L'or, la boue et le rêve
Lors du procès intenté à son recueil de poésie, Les Fleurs du Mal (1888), Baudelaire avait répondu en vers au Tribunal et, s'adressant à toute la société, il disait notamment : «Tu m'as donné ta boue et j'en ai fait de l'or». Une façon de dire qu'il n'avait pas inventé le mal et que les écrivains et les artistes ne font que refléter leur époque dans des formes évidemment plus belles que la réalité.Mais la boue rattrape souvent l'or pour le salir d'une manière ou d'une autre. La métaphore pourrait bien s'appliquer aux rapports entre la politique et la culture et il n'est sans doute pas besoin ici de vous préciser qui symboliserait quoi. Ainsi en va-t-il de la situation de l'Unesco qui a récemment procédé à l'élection de son directeur général. Le choix du Conseil exécutif (qui doit être validé le 10 novembre par la conférence générale) s'est porté sur Audrey Azoulay, ancienne ministre de la Culture du gouvernement Hollande. Outsider inattendu, elle se trouvait lors d'un vote intermédiaire, ex-aequo avec l'Egyptienne Moushira Khattab (18 voix chacune), derrière le Qatari Al-Kawari (22 voix).

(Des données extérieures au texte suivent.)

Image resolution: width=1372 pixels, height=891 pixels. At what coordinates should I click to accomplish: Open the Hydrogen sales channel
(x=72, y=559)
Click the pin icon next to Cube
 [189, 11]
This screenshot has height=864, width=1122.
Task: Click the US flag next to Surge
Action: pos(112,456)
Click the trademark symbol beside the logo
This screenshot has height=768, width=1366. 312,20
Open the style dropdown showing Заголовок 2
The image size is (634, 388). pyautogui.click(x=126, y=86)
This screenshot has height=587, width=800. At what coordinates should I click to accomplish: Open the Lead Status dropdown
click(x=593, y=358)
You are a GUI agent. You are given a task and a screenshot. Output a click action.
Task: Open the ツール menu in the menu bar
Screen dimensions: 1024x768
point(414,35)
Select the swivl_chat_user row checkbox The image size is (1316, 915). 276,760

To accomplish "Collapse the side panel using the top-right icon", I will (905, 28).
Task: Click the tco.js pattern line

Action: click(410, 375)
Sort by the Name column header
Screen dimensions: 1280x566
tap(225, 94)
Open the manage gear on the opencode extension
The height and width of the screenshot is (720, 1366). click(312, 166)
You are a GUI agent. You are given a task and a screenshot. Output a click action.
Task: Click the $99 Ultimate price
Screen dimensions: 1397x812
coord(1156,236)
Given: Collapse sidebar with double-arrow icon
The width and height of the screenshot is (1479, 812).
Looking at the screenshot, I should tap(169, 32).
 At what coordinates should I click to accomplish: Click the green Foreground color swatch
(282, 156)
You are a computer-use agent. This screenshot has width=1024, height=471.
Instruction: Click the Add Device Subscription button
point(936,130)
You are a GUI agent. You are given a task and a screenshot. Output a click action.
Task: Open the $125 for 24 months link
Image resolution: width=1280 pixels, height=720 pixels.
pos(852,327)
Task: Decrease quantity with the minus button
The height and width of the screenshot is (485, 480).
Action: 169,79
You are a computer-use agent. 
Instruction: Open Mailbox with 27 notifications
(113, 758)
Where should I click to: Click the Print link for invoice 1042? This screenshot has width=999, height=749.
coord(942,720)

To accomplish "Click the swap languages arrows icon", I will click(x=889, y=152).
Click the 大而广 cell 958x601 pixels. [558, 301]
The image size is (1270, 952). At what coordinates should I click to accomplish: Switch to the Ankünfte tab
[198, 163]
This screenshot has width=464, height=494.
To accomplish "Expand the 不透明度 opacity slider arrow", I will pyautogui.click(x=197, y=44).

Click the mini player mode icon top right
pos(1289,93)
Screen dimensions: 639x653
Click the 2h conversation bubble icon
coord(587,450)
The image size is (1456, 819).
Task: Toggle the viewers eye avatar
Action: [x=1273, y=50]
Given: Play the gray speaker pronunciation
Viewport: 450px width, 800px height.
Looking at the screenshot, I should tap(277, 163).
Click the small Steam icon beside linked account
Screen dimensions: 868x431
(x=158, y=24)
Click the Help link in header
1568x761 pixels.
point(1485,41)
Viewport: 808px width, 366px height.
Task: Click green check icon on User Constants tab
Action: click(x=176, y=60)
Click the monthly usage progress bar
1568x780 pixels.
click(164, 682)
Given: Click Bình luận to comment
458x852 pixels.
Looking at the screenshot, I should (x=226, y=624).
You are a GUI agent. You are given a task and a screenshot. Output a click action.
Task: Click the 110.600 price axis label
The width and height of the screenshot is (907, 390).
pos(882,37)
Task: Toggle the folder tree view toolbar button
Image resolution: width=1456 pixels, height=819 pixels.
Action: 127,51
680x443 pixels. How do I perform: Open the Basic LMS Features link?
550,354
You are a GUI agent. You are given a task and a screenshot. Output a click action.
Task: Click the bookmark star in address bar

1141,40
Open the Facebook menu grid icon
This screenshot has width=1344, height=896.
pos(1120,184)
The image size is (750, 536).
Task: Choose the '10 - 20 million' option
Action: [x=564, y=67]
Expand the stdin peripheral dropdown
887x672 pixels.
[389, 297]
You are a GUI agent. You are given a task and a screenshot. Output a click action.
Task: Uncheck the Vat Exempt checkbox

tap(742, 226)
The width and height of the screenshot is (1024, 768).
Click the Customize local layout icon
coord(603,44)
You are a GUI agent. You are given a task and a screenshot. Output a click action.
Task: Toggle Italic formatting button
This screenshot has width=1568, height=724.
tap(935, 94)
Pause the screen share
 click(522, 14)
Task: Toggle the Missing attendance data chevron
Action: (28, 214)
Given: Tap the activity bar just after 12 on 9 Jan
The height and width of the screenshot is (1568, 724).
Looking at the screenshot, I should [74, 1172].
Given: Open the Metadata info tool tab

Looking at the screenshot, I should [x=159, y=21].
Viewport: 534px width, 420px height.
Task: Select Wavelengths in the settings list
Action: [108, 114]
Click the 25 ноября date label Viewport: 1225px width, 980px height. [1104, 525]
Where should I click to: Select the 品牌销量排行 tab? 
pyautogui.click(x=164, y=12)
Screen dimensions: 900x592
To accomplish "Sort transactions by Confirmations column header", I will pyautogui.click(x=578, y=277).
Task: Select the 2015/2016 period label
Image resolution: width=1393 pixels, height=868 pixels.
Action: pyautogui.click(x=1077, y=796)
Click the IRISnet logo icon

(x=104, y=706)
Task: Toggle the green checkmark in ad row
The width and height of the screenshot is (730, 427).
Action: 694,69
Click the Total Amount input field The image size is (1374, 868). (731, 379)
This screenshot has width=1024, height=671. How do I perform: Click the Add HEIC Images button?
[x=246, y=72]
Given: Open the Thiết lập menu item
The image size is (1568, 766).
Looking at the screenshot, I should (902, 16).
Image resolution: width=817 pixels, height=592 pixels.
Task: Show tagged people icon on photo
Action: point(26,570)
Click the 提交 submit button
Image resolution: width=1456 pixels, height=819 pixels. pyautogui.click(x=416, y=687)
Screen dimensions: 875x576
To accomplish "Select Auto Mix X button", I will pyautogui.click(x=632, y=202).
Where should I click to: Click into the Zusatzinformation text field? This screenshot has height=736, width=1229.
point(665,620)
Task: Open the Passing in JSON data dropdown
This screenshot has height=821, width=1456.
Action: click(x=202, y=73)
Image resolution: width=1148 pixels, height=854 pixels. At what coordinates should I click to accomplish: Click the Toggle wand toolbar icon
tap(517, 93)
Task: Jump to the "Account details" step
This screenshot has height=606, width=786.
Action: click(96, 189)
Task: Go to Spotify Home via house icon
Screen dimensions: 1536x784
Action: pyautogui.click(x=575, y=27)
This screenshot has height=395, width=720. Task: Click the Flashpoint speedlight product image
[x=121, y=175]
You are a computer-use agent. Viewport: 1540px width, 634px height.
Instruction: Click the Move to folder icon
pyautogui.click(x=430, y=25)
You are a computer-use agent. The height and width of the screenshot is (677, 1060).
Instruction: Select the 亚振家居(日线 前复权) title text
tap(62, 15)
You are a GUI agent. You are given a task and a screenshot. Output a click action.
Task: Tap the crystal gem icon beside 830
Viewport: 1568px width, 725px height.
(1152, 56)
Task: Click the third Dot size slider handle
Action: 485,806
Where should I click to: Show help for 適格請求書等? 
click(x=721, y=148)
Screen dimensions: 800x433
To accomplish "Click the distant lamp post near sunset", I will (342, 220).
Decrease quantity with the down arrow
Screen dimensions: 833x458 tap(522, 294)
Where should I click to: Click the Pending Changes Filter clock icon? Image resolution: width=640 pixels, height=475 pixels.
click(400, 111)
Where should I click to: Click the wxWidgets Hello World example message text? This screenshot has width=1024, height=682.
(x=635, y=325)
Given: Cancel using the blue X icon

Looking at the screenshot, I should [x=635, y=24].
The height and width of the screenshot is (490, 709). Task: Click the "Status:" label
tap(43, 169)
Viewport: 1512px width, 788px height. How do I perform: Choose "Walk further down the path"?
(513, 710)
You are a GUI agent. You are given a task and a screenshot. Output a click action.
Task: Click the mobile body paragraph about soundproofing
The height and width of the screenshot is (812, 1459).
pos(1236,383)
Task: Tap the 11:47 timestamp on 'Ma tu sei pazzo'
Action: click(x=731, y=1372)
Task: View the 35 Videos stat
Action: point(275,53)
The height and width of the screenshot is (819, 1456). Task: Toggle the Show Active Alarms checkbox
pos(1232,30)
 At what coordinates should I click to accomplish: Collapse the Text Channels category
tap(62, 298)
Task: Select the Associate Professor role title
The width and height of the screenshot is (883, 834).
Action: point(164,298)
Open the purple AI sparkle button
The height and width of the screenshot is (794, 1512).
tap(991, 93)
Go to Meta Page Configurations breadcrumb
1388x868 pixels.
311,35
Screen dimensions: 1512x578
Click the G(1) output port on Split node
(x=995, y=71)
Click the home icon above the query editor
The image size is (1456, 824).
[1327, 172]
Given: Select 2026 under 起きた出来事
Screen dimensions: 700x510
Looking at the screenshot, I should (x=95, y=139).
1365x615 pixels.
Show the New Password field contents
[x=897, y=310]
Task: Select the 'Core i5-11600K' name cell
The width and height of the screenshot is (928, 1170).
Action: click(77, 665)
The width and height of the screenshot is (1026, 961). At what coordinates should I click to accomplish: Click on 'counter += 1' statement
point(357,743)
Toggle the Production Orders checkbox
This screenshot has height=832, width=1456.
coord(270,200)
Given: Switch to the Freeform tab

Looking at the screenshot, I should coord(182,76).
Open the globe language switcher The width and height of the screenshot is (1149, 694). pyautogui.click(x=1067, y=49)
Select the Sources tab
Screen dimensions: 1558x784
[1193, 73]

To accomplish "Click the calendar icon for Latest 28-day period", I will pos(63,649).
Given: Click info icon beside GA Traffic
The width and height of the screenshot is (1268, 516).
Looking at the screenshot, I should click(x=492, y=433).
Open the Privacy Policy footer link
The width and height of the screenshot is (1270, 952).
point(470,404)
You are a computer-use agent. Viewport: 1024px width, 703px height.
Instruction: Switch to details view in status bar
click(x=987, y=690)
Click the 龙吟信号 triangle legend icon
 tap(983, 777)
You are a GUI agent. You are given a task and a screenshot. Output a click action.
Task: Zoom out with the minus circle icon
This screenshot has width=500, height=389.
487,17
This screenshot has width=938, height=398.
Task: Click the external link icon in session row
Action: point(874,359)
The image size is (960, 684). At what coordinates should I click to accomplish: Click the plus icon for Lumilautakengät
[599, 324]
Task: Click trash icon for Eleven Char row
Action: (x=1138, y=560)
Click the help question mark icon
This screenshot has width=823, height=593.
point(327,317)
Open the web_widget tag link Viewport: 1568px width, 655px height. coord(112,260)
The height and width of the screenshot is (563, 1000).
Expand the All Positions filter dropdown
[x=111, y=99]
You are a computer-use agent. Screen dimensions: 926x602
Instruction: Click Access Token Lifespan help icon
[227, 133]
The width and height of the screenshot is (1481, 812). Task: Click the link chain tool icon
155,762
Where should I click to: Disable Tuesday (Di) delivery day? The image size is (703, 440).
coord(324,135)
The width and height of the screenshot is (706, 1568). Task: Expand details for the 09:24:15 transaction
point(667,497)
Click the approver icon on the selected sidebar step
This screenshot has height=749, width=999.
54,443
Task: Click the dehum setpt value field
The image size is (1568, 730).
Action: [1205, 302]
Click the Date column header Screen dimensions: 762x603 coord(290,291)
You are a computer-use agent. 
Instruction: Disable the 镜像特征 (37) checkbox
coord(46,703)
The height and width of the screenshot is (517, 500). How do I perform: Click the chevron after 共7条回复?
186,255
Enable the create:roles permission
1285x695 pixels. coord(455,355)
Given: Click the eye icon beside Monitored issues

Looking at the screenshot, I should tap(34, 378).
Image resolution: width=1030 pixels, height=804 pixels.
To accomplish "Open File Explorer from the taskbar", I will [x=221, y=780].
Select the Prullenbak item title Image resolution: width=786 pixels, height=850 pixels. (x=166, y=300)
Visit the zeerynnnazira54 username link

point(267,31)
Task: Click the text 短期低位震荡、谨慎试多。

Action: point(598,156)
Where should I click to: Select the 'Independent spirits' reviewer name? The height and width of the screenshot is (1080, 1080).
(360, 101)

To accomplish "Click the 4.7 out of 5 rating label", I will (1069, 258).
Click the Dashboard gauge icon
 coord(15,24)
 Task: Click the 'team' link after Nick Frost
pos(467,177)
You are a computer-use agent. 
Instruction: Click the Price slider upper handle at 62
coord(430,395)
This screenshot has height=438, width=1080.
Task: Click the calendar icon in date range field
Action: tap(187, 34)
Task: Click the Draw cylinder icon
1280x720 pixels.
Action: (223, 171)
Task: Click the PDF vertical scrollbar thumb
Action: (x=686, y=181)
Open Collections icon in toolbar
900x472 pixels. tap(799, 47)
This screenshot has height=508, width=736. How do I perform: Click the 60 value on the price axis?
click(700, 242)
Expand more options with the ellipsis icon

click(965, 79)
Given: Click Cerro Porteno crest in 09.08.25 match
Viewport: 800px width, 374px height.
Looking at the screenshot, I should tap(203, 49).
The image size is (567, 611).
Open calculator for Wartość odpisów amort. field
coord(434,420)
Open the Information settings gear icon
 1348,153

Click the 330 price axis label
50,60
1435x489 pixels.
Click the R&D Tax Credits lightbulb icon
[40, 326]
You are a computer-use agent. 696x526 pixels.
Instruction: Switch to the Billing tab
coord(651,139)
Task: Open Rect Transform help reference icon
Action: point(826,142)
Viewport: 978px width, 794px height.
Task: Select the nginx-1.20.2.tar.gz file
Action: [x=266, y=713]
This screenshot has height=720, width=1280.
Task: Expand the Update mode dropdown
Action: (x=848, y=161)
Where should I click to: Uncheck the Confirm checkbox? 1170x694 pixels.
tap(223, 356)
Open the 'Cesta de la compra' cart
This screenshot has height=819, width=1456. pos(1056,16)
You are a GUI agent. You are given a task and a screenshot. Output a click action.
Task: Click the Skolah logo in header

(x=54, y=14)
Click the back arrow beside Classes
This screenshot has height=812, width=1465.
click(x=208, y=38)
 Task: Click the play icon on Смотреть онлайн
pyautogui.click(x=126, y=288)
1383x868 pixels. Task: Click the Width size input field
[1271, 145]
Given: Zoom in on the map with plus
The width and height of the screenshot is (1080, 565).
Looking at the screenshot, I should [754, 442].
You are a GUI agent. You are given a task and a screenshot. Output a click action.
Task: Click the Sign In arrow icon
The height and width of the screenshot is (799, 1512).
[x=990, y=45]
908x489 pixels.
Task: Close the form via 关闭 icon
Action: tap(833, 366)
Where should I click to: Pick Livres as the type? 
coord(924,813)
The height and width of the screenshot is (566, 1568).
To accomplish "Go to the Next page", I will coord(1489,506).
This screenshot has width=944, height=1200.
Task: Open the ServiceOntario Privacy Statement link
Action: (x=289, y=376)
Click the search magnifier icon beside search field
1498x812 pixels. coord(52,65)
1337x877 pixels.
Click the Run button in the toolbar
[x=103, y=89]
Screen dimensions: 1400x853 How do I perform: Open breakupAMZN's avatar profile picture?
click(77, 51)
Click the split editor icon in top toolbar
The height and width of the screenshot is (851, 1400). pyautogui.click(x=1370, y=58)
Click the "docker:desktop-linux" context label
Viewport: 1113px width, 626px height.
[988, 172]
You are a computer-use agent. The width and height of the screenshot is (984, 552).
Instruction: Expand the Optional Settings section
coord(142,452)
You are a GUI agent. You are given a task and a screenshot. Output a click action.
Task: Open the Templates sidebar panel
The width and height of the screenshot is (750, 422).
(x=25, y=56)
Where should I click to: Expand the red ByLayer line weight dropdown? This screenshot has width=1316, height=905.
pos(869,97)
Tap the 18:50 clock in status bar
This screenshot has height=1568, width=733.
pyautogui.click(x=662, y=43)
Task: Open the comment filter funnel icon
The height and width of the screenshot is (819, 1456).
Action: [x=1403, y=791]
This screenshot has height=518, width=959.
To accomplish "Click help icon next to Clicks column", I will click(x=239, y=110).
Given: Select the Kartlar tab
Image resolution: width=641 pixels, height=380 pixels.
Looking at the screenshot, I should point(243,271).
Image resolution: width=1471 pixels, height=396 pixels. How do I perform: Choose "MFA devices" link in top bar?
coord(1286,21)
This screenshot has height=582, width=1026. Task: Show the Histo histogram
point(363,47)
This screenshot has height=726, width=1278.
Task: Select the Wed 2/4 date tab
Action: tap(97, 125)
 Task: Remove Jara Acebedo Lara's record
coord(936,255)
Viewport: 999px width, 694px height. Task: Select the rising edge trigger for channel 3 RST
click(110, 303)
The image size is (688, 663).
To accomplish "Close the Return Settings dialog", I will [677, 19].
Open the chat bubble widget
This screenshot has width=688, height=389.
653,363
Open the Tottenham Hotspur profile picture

Mme Garriaud-Maylam, représentante du Sénat à la commission française de l'Unesco, a déclaré : «Une telle candidature est une insulte aux pays arabes qui n'ont jamais obtenu un tel poste à l'Unesco et envers lesquels des engagements moraux avaient été pris pour que ce poste revienne à un des leurs». Elle a souligné aussi que sur les six «groupes» des Etats membres, la France a obtenu six fois la direction générale (ce qu'elle considère indécent puisque le siège de l'organisation est à Paris), les autres groupes une fois et le monde arabe jamais. Mais elle n'a sans doute jamais lu Ibn Khaldoun qui aurait écrit que «les Arabes se sont entendus pour ne pas s'entendre», adage hélas qui fonctionne même quand des «engagements» existent en leur faveur puisqu'ils ont proposé quatre candidats sur la dizaine en dernière lice où ils disposaient potentiellement de 40 voix !
Juste avant, les USA et Israël annonçaient leur retrait de l'Unesco après avoir suspendu depuis six ans leurs contributions financières (environ un quart du budget pour le premier pays). Ils n'avaient pas avalé l'admission en 2011 de la Palestine ni les décisions concernant les patrimoines de Jérusalem et Hébron. Ce faisant, ils viennent confirmer, pour ceux qui en doutaient, que cette admission était véritablement importante.
Bien sûr, les choses ne sont pas aussi simples que dans une envolée lyrique de poète. Il n'y a pas que de la boue dans la politique ni que de l'or dans la culture. Les deux sont indissociables parce que, déjà, le monde et la vie sont des totalités indivises dans la réalité. Il reste que la culture se porte mieux loin de la politique, en tout cas politicienne. Quand on pense que l'Unesco, vraiment indispensable à notre monde, avait été qualifiée de «rêve de l'humanité»?